• [Records from a dataset]
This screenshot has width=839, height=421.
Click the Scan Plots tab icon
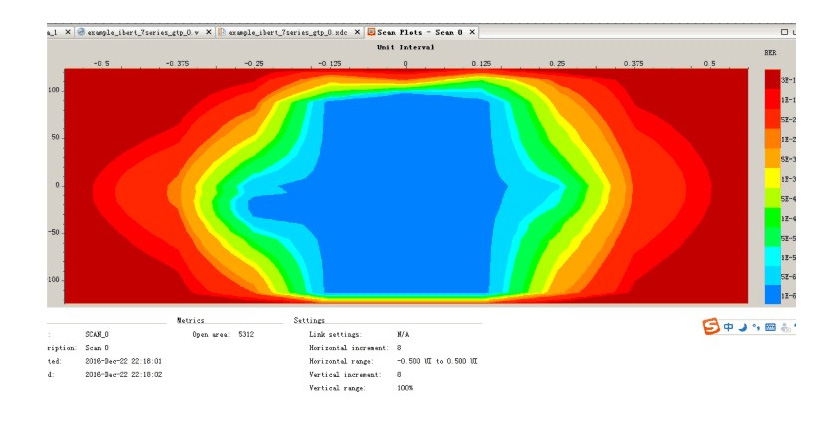click(x=372, y=32)
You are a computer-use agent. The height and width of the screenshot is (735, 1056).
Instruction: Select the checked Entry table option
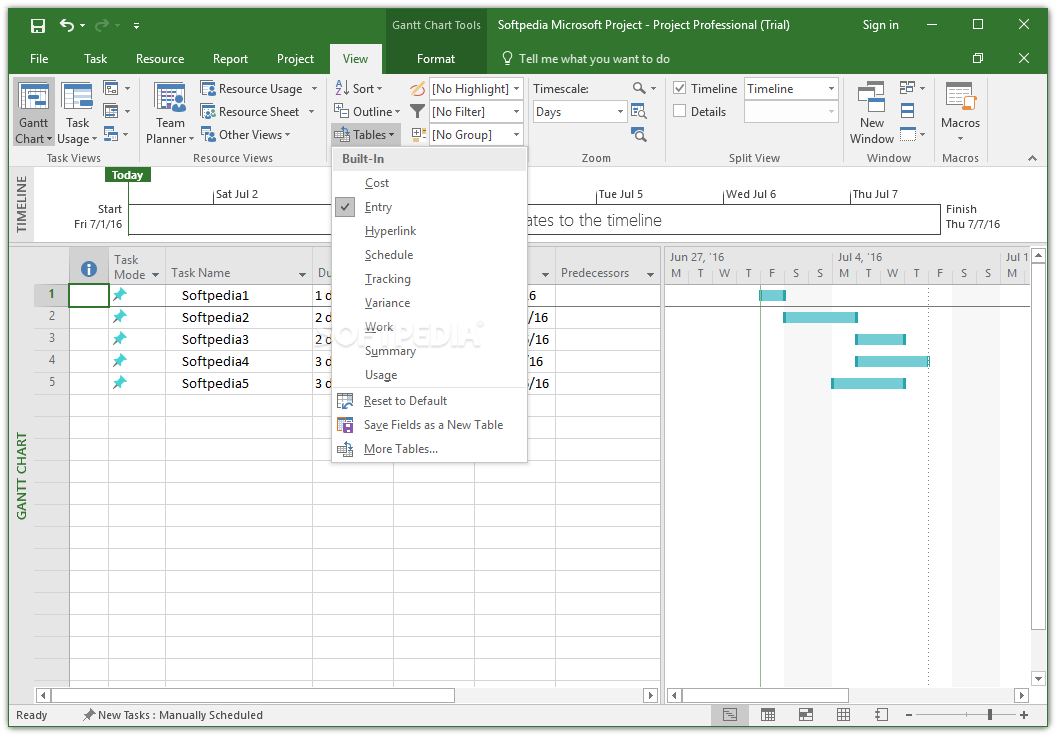[x=378, y=207]
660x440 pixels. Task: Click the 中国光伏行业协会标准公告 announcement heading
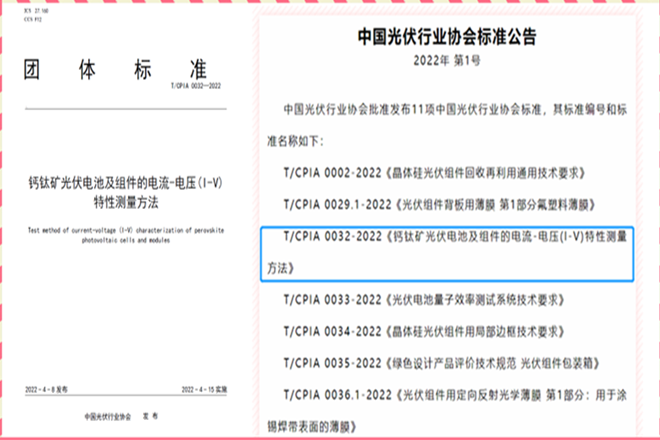coord(447,37)
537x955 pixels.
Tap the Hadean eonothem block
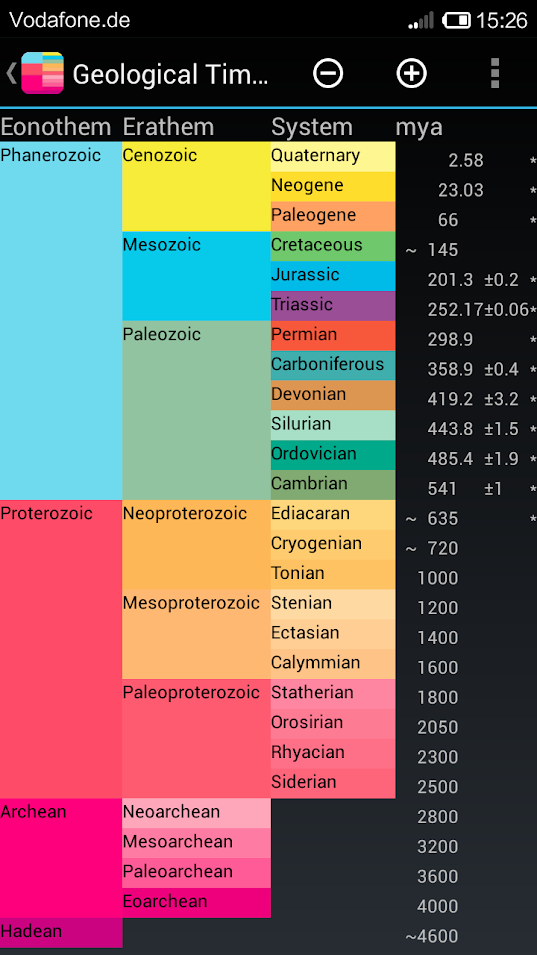pos(61,932)
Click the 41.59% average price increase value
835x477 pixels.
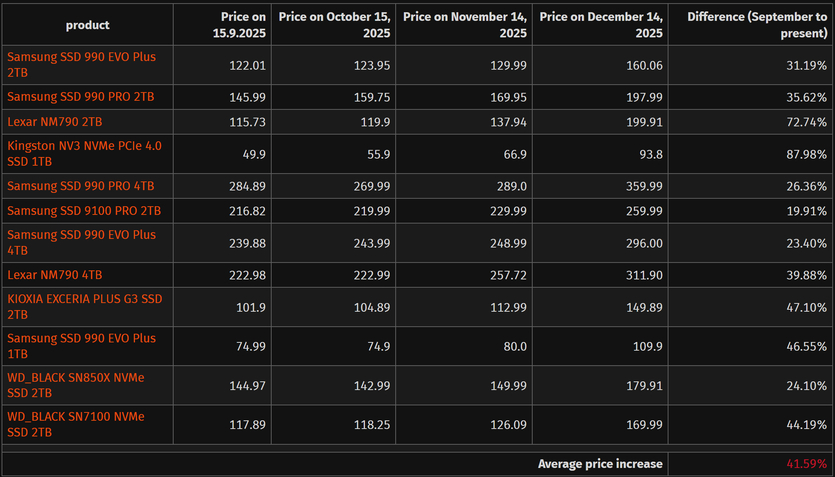tap(805, 464)
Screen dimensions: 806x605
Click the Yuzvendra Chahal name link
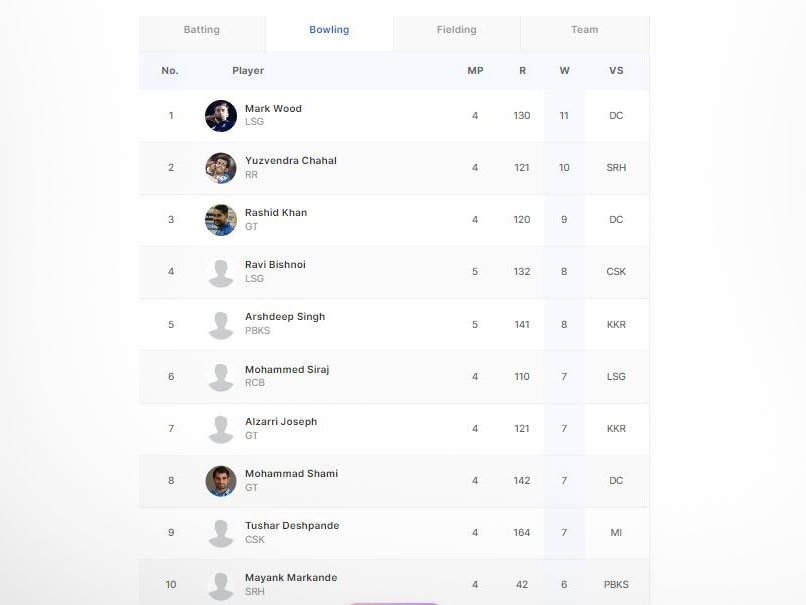tap(291, 160)
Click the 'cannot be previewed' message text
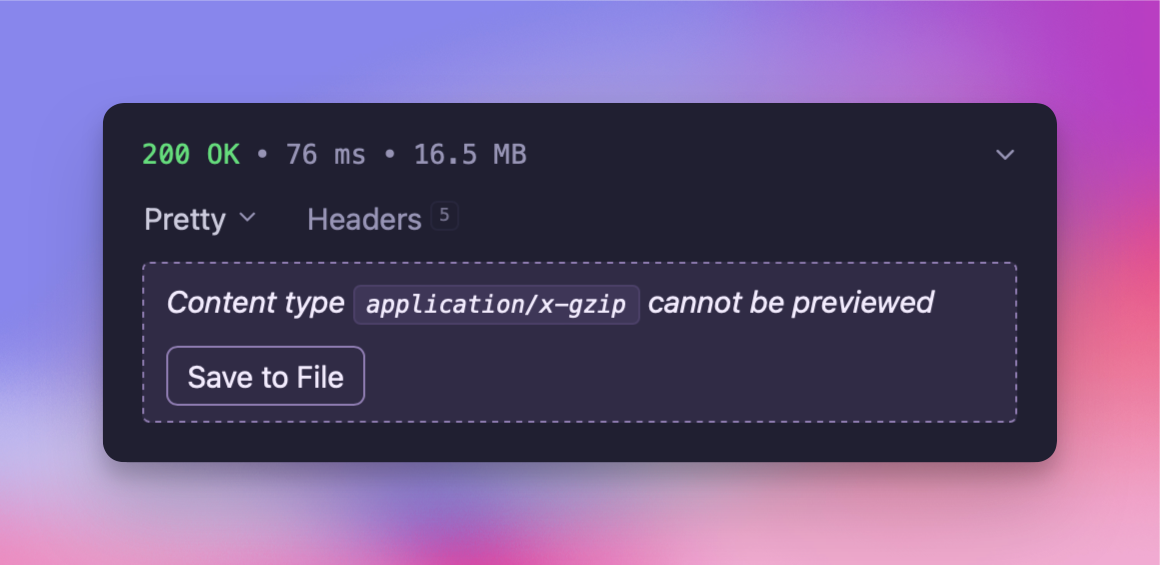 click(790, 303)
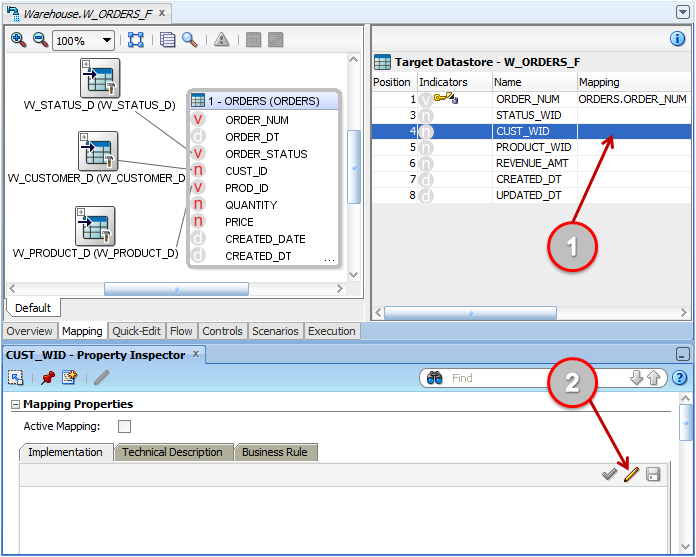The width and height of the screenshot is (696, 557).
Task: Open the Property Inspector help icon
Action: click(x=680, y=378)
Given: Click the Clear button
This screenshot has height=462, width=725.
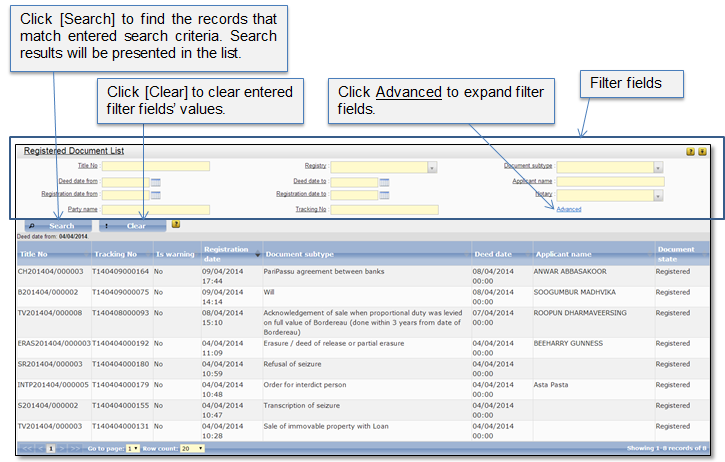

• [PROBLEM DETAILS] Wherever the word "This" turns up in the records above, copy the line that holds it.

• [RESULT BELOW]
This screenshot has width=839, height=421.
This screenshot has height=462, width=725.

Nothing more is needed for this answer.